PyTorch Distributed Data Parallel Process 0 terminated with SIGKILL

ayushm-agrawal · May 17, 2020, 6:31pm

Hello,
I am relatively new to PyTorch Distributed Parallel and I have access to GPU nodes with Infiniband so I think I can use the NCCL Backend. I am using Slurm scripts to submit my jobs on these resources. The following is an example of a SLURM script that I am using to submit a job. NOTE HERE that I am using OpenMPI to launch multiple instances of my docker container on the different nodes in the job. The docker container that I am using for this job is linked here.

github.com

LordVoldemort28/docker-deep-machine-learning/blob/master/Dockerfile

FROM unlhcc/cuda-ubuntu:9.2
MAINTAINER Rahul Prajapati <rahul.prajapati90904@gmail.com>

#github https://github.com/LordVoldemort28/docker-deep-machine-learning

#Credit - waleedka/modern-deep-learning
#https://hub.docker.com/r/waleedka/modern-deep-learning/ 

# Supress warnings about missing front-end.
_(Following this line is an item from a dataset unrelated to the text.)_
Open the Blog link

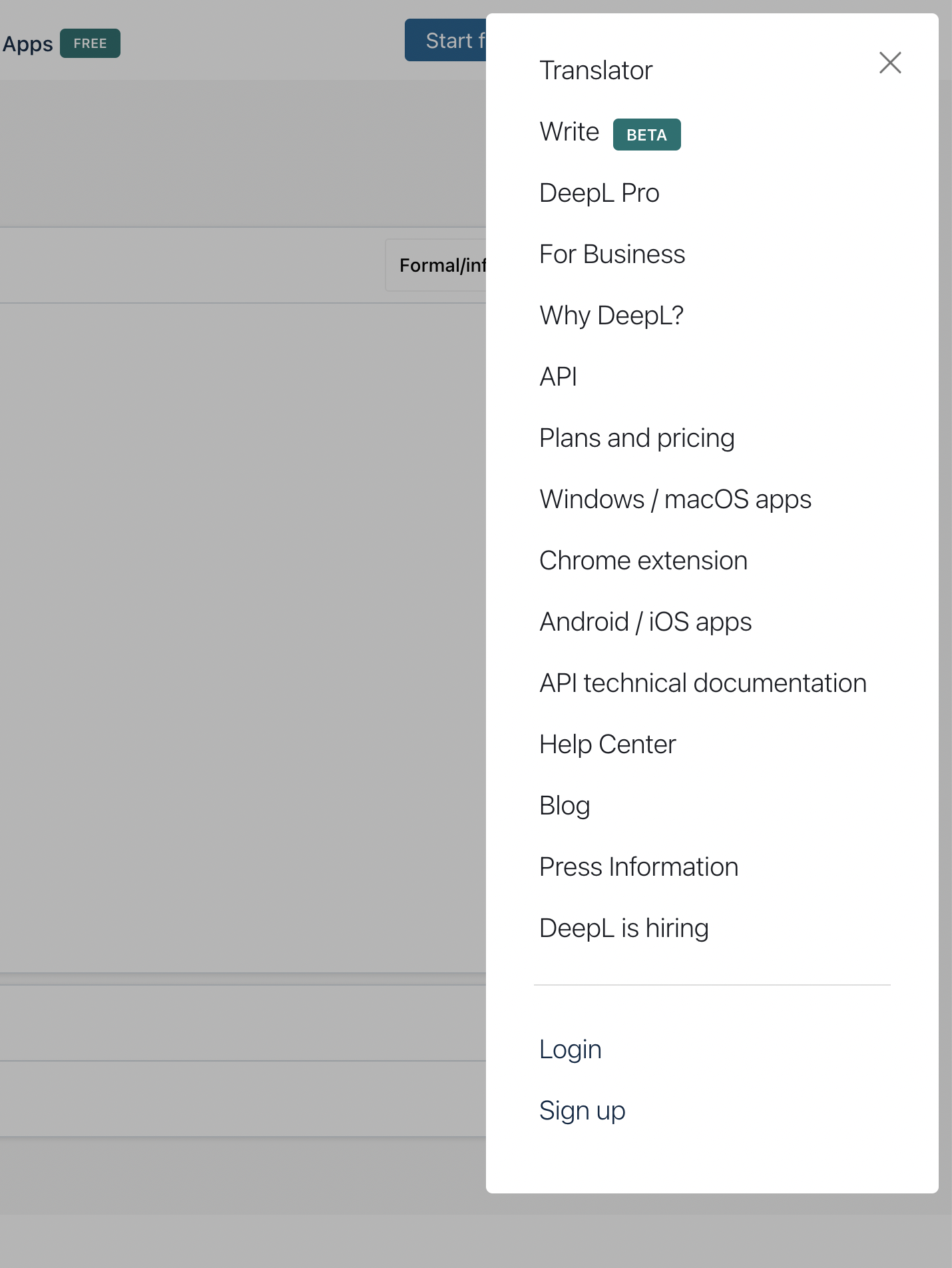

As recommended at:
# http://stackoverflow.com/questions/22466255/is-it-possibe-to-answer-dialog-questions-when-installing-under-docker
ARG DEBIAN_FRONTEND=noninteractive

RUN apt-get update && apt-get install -y --no-install-recommends \ 
    apt-utils \ 
    git \ 
    curl \ 
    vim \ 
    unzip \ 
    wget \
    build-essential cmake \

This file has been truncated. show original

SLURM FILE

#!/bin/sh
#SBATCH --ntasks-per-node=2
#SBATCH --time=168:00:00
#SBATCH --partition=gpu
#SBATCH --mem=80gb
#SBATCH --nodes=2
#SBATCH --gres=gpu:2
#SBATCH --constraint=gpu_32gb
#SBATCH --job-name=binary_classification
#SBATCH --output=binary_classification.out

pwd; hostname; date
env | grep SLURM | sort

ulimit -s unlimited
ulimit -c unlimited

export PYTHONPATH=$WORK/tf-gpu-pkgs

module purge
module load singularity compiler/gcc/4.8 openmpi
module list

mpirun singularity exec $WORK/pyopencv.sif python3 -u $@ --multiprocessing_distributed --dist_backend='nccl' --rank=0 --use_adam=1 --benchmarks=1 --benchmark_arch='vgg19' --batch_size=128 --test=1 --transfer=0 --dataset='binary_dataset'
cgget -r memory.max_usage_in_bytes /slurm/uid_${UID}/job_${SLURM_JOBID}/
mem_report

When I run the job, I get the following error and I am not sure what is exactly causing this issue. My implementation is similar to the ImageNet example on PyTorch distributed. I have not been able to make this work for weeks now and would really appreciate any help on this since I don’t have much experience with distributed systems.

ERROR RECEIVED

Traceback (most recent call last):
  File "distributed_main.py", line 391, in <module>
    main()
  File "distributed_main.py", line 138, in main
    args=(ngpus_per_node, args))
  File "/usr/local/lib/python3.5/dist-packages/torch/multiprocessing/spawn.py", line 171, in spawn
    while not spawn_context.join():
  File "/usr/local/lib/python3.5/dist-packages/torch/multiprocessing/spawn.py", line 107, in join
    (error_index, name)
Exception: process 0 terminated with signal SIGKILL
-------------------------------------------------------
Primary job  terminated normally, but 1 process returned
a non-zero exit code.. Per user-direction, the job has been aborted.
-------------------------------------------------------
--------------------------------------------------------------------------
mpirun detected that one or more processes exited with non-zero status, thus causing
the job to be terminated. The first process to do so was:

  Process name: [[53625,1],0]
  Exit code:    1

Thank you,
Ayush

mrshenli · May 17, 2020, 6:57pm

Have you tried other backend types (Gloo, MPI), do they fail with the same error?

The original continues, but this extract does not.